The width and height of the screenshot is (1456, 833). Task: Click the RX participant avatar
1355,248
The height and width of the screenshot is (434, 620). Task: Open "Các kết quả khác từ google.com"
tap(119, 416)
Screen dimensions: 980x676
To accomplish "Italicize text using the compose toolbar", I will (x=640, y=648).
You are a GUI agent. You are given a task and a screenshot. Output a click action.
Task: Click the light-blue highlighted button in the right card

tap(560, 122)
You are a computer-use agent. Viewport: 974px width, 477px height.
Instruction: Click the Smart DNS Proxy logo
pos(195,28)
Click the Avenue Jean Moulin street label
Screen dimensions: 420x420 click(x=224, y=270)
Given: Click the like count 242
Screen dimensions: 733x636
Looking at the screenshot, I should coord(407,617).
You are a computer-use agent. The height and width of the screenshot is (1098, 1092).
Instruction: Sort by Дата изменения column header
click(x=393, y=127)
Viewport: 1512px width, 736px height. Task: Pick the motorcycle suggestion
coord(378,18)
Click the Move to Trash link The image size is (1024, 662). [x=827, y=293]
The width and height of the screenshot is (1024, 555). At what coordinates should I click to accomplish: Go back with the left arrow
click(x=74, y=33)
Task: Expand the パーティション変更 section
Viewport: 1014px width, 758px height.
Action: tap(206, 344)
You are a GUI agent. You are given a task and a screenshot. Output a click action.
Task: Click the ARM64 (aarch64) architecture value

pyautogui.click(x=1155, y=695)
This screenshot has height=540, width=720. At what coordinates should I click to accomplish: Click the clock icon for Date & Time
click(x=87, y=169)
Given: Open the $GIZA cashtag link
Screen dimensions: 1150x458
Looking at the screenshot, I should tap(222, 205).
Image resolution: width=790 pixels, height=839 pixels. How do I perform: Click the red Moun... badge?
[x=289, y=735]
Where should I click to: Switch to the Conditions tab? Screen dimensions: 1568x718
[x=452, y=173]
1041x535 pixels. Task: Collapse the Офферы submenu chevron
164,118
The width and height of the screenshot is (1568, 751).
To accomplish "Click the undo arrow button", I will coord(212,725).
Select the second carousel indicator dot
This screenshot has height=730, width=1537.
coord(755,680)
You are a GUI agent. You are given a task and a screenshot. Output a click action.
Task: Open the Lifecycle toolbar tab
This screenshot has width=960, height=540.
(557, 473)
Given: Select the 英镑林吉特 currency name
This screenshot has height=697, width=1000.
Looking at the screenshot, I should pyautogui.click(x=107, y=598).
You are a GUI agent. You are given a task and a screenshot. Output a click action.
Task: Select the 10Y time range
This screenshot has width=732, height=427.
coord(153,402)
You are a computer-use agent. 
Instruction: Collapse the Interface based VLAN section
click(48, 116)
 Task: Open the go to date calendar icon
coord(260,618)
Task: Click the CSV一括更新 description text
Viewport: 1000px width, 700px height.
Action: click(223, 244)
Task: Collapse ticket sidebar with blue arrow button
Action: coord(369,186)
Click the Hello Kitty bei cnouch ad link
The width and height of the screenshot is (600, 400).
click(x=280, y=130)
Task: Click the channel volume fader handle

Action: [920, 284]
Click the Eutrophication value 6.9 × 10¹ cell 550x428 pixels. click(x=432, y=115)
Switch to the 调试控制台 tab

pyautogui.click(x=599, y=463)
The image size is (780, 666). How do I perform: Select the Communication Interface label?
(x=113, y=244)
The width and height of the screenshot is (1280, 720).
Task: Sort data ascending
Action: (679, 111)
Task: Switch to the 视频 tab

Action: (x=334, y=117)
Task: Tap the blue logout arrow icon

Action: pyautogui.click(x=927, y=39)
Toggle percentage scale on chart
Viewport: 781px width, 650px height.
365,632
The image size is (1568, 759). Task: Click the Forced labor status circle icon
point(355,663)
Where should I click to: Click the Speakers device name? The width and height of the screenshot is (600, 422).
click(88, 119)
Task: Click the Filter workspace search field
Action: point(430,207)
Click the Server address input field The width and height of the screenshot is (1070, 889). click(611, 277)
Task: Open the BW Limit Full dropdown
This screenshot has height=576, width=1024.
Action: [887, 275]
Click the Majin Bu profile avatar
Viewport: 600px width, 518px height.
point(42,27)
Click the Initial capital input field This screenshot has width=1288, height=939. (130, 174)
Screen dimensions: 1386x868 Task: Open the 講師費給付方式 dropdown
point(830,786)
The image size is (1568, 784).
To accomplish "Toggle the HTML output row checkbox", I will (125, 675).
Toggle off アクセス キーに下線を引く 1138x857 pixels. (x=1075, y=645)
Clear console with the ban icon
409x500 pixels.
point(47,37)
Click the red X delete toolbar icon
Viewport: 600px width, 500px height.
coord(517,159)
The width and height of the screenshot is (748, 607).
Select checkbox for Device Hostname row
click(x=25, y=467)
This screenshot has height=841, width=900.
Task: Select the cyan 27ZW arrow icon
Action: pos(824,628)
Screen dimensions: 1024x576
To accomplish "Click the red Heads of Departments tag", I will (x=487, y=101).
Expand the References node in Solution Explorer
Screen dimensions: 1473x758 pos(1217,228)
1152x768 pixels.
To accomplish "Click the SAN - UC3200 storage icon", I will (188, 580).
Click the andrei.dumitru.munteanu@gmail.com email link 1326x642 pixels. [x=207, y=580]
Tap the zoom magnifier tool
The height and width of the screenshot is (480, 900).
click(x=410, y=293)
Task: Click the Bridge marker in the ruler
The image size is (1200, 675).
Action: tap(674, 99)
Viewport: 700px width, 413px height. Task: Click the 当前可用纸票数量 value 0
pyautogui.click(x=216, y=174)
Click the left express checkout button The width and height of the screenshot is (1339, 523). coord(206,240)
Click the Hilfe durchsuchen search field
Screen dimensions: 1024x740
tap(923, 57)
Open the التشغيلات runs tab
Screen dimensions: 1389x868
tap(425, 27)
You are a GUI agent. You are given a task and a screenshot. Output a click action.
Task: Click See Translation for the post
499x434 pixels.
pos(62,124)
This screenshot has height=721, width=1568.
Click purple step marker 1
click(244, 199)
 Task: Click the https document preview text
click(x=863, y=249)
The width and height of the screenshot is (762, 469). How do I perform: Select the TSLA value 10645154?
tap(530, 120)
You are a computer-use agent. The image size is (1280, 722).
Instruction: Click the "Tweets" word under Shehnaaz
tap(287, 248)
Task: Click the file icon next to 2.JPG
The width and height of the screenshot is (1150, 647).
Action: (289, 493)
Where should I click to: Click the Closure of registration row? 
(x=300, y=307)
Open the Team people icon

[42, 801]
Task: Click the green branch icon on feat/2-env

_Aim of the task_
The records above are to be output in full and without error.

_Task response_
The width and height of the screenshot is (1456, 833). Task: Click the RX participant avatar
1355,248
The height and width of the screenshot is (434, 620). Task: Open "Các kết quả khác từ google.com"
tap(119, 416)
Screen dimensions: 980x676
To accomplish "Italicize text using the compose toolbar", I will (x=640, y=648).
You are a GUI agent. You are given a task and a screenshot. Output a click action.
Task: Click the light-blue highlighted button in the right card

tap(560, 122)
You are a computer-use agent. Viewport: 974px width, 477px height.
Instruction: Click the Smart DNS Proxy logo
pos(195,28)
Click the Avenue Jean Moulin street label
Screen dimensions: 420x420 click(x=224, y=270)
Given: Click the like count 242
Screen dimensions: 733x636
Looking at the screenshot, I should coord(407,617).
You are a computer-use agent. The height and width of the screenshot is (1098, 1092).
Instruction: Sort by Дата изменения column header
click(x=393, y=127)
Viewport: 1512px width, 736px height. Task: Pick the motorcycle suggestion
coord(378,18)
Click the Move to Trash link The image size is (1024, 662). [x=827, y=293]
The width and height of the screenshot is (1024, 555). At what coordinates should I click to accomplish: Go back with the left arrow
click(x=74, y=33)
Task: Expand the パーティション変更 section
Viewport: 1014px width, 758px height.
Action: tap(206, 344)
You are a GUI agent. You are given a task and a screenshot. Output a click action.
Task: Click the ARM64 (aarch64) architecture value

pyautogui.click(x=1155, y=695)
This screenshot has height=540, width=720. At what coordinates should I click to accomplish: Click the clock icon for Date & Time
click(x=87, y=169)
Given: Open the $GIZA cashtag link
Screen dimensions: 1150x458
Looking at the screenshot, I should tap(222, 205).
Image resolution: width=790 pixels, height=839 pixels. How do I perform: Click the red Moun... badge?
[x=289, y=735]
Where should I click to: Switch to the Conditions tab? Screen dimensions: 1568x718
[x=452, y=173]
1041x535 pixels. Task: Collapse the Офферы submenu chevron
164,118
The width and height of the screenshot is (1568, 751).
To accomplish "Click the undo arrow button", I will coord(212,725).
Select the second carousel indicator dot
This screenshot has height=730, width=1537.
coord(755,680)
You are a GUI agent. You are given a task and a screenshot. Output a click action.
Task: Open the Lifecycle toolbar tab
This screenshot has width=960, height=540.
(557, 473)
Given: Select the 英镑林吉特 currency name
This screenshot has height=697, width=1000.
Looking at the screenshot, I should pyautogui.click(x=107, y=598).
You are a GUI agent. You are given a task and a screenshot. Output a click action.
Task: Select the 10Y time range
This screenshot has width=732, height=427.
coord(153,402)
You are a computer-use agent. 
Instruction: Collapse the Interface based VLAN section
click(48, 116)
 Task: Open the go to date calendar icon
coord(260,618)
Task: Click the CSV一括更新 description text
Viewport: 1000px width, 700px height.
Action: click(223, 244)
Task: Collapse ticket sidebar with blue arrow button
Action: coord(369,186)
Click the Hello Kitty bei cnouch ad link
The width and height of the screenshot is (600, 400).
click(x=280, y=130)
Task: Click the channel volume fader handle

Action: [920, 284]
Click the Eutrophication value 6.9 × 10¹ cell 550x428 pixels. click(x=432, y=115)
Switch to the 调试控制台 tab

pyautogui.click(x=599, y=463)
The image size is (780, 666). How do I perform: Select the Communication Interface label?
(x=113, y=244)
The width and height of the screenshot is (1280, 720).
Task: Sort data ascending
Action: (679, 111)
Task: Switch to the 视频 tab

Action: (x=334, y=117)
Task: Tap the blue logout arrow icon

Action: pyautogui.click(x=927, y=39)
Toggle percentage scale on chart
Viewport: 781px width, 650px height.
365,632
The image size is (1568, 759). Task: Click the Forced labor status circle icon
point(355,663)
Where should I click to: Click the Speakers device name? The width and height of the screenshot is (600, 422).
click(88, 119)
Task: Click the Filter workspace search field
Action: point(430,207)
Click the Server address input field The width and height of the screenshot is (1070, 889). click(611, 277)
Task: Open the BW Limit Full dropdown
This screenshot has height=576, width=1024.
Action: [887, 275]
Click the Majin Bu profile avatar
Viewport: 600px width, 518px height.
point(42,27)
Click the Initial capital input field This screenshot has width=1288, height=939. (130, 174)
Screen dimensions: 1386x868 Task: Open the 講師費給付方式 dropdown
point(830,786)
The image size is (1568, 784).
To accomplish "Toggle the HTML output row checkbox", I will (125, 675).
Toggle off アクセス キーに下線を引く 1138x857 pixels. (x=1075, y=645)
Clear console with the ban icon
409x500 pixels.
point(47,37)
Click the red X delete toolbar icon
Viewport: 600px width, 500px height.
coord(517,159)
The width and height of the screenshot is (748, 607).
Select checkbox for Device Hostname row
click(x=25, y=467)
This screenshot has height=841, width=900.
Task: Select the cyan 27ZW arrow icon
Action: pos(824,628)
Screen dimensions: 1024x576
To accomplish "Click the red Heads of Departments tag", I will (x=487, y=101).
Expand the References node in Solution Explorer
Screen dimensions: 1473x758 pos(1217,228)
1152x768 pixels.
To accomplish "Click the SAN - UC3200 storage icon", I will (188, 580).
Click the andrei.dumitru.munteanu@gmail.com email link 1326x642 pixels. [x=207, y=580]
Tap the zoom magnifier tool
The height and width of the screenshot is (480, 900).
click(x=410, y=293)
Task: Click the Bridge marker in the ruler
The image size is (1200, 675).
Action: tap(674, 99)
Viewport: 700px width, 413px height. Task: Click the 当前可用纸票数量 value 0
pyautogui.click(x=216, y=174)
Click the left express checkout button The width and height of the screenshot is (1339, 523). coord(206,240)
Click the Hilfe durchsuchen search field
Screen dimensions: 1024x740
tap(923, 57)
Open the التشغيلات runs tab
Screen dimensions: 1389x868
tap(425, 27)
You are a GUI agent. You are given a task and a screenshot. Output a click action.
Task: Click See Translation for the post
499x434 pixels.
pos(62,124)
This screenshot has height=721, width=1568.
Click purple step marker 1
click(244, 199)
 Task: Click the https document preview text
click(x=863, y=249)
The width and height of the screenshot is (762, 469). How do I perform: Select the TSLA value 10645154?
tap(530, 120)
You are a computer-use agent. The image size is (1280, 722).
Instruction: Click the "Tweets" word under Shehnaaz
tap(287, 248)
Task: Click the file icon next to 2.JPG
The width and height of the screenshot is (1150, 647).
Action: (289, 493)
Where should I click to: Click the Closure of registration row? 
(x=300, y=307)
Open the Team people icon

[42, 801]
Task: Click the green branch icon on feat/2-env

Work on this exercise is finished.